La nacionalidad del presunto primer colonizador europeo constituye otra hipótesis difícil de sostener con los datos actuales. El topónimo nominal más empleado por Dulceti -más de una docena de veces- es San Jorge, transcrito san zorzo generalmente. Basta un examen superficial de san zorzo en la cartografía medieval para darse cuenta de que Lanzarote también es una lectura posible por deturpación del nombre del santo, basándonos en que la isla aparece de hecho representada con el blasón de San Jorge, cruz de gules en campo de plata, que antes que bandera de Génova es el símbolo que representa a este santo y así figura en distintos estandartes y en la toponimia desde las islas Británicas hasta Turquía. La comparación que se ha hecho a veces, como en Le Canarien, con la isla de Rodas se debe, sin duda, a que ésta trae en los portolanos una cruz parecida a la de San Jorge que ostenta Lanzarote. Pero los símbolos cruciformes dibujados sobre estas dos y Quíos, convencionalismos cartográficos del siglo XIV, no son homologables, pues cada uno obedece a circunstancias y motivaciones diferentes. Rodas está relacionada con la soberanía papal por ser capital de la Orden Hospitalaria de San Juan de Jerusalén, convertida en una milicia pontificia de hecho desde que en 1113 fuera colocada bajo la tutela del Papa. En 1307 Clemente V hizo la cesión a la Orden de “praedictam insulam, cum ómnibus iuribus ac pertinentiis suis” bajo perpetua autoridad apostólica. Esta es la razón de que se dibujara una cruz sobre Rodas. En 1346, Clemente VI solicitó a Bizancio la cesión de la isla de Quíos por tres años, con garantía de devolución, para convertirla en base logística de los Hospitalarios desde donde hacer frente a la gran ofensiva turca de Levante. La isla había sido recuperada de manos de un potentado genovés por los griegos en 1329, después de veinticinco años de ocupación. Quíos volvió a la soberanía latina por las armas de Génova hasta 1566.

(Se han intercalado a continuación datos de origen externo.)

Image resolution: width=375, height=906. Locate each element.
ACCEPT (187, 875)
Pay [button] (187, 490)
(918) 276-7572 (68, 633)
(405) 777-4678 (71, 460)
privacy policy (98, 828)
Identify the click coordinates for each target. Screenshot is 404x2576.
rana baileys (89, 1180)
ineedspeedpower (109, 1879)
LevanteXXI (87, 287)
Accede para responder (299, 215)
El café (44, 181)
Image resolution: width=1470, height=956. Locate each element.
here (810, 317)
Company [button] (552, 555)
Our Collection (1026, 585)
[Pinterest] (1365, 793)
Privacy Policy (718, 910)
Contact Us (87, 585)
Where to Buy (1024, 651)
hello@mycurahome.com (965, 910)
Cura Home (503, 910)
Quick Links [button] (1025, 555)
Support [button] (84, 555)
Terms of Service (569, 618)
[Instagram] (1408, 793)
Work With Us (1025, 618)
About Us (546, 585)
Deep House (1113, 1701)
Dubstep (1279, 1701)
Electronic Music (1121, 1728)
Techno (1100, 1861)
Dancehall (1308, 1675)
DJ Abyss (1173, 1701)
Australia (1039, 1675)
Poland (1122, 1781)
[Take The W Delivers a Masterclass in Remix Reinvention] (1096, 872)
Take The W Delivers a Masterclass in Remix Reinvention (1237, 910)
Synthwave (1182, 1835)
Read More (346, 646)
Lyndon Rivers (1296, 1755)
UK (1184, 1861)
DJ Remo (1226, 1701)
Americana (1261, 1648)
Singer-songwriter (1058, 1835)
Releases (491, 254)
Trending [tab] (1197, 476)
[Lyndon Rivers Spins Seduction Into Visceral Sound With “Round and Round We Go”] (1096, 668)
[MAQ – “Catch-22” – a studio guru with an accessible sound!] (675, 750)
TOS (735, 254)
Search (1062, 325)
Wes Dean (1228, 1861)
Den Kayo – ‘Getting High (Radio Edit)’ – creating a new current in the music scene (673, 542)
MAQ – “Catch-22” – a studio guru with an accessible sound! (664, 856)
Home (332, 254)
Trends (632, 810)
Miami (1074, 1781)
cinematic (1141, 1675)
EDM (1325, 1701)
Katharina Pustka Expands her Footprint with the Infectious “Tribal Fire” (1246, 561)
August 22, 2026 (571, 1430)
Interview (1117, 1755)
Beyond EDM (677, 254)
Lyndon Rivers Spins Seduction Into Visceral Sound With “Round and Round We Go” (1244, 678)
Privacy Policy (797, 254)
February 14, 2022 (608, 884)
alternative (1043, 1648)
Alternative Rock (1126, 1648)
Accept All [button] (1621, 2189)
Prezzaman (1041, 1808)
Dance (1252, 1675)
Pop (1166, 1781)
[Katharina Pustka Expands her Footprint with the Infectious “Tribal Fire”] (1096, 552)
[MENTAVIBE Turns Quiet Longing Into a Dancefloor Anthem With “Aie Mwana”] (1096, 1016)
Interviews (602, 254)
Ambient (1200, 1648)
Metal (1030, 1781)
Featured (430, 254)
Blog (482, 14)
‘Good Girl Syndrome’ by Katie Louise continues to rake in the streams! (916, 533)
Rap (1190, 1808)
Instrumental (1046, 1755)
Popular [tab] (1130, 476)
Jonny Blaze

La idea de que no hay relación entre el símbolo dibujado por Dulceti y la supuesta nacionalidad del presunto primer descubridor cobra fuerza si tenemos en cuenta que “li vegi marin” (nombre que figura al lado de los actuales islotes de Lobos; o las Desertas, si seguimos a Fernández-Armesto), literalmente “los bueyes marinos”, no es una expresión genovesa, sino una forma exclusiva de las variantes del dialecto de Cerdeña, el sardo, para designar la foca monje. Esto indica, en cualquier caso, que la fuente del cartógrafo hablaba y entendía el sardo. Enrico Alberto d'Albertis ocultó este dato y atribuyó interesadamente la expresión a los genoveses y todos los autores posteriores aceptaron acríticamente esta atribución. Como la bandera de Cerdeña también porta el símbolo de San Jorge, ¿deberíamos cambiarle entonces la patria de origen al tal Lanzarote? No, por supuesto que no. También podríamos entender que el nombre de Lanzarote, caballero de Chrétien de Troyes, y de San Jorge, el Perseo medieval (los tres personajes míticos tienen un hilo narrativo común, con lagos, dragones o górgonas e islas lejanas), rivalizaban en los primeros avistamientos de los navegantes y en la erudición medieval. Dulceti se habría limitado, en una hipótesis alternativa, a sintetizar y componer en una sola representación esos datos dispersos y distintos, empujado por la similitud formal y deturpación en la lectura sanzorzo>lanzorto>Lanzarote, que solamente un atento estudio de visu de la cartografía medieval y renacentista permiten descubrir y entender. Compruébelo usted mismo: Lanzarote y Fuerteventura aparecen constantemente duplicadas en las denominadas “falsas Azores” con los nombres de San Zorzo e Isla de la Ventura, hipótesis que ya avanzó De Goeje en 1937.

Lanzarote en Canarias es San Jorge en las “falsas Azores”, pero no la actual San Jorge azoreana, que fue bautizada en el siglo XV, sino la que hoy conocemos como San Miguel. Fuerteventura habría de ser, entonces, la actual Santa María, Isla de la Ventura de la cartografía medieval y renacentista. Esta duplicación resulta esencial para comprender qué ha ocurrido, cómo de han intercambiado, confundido y deturpado las denominaciones.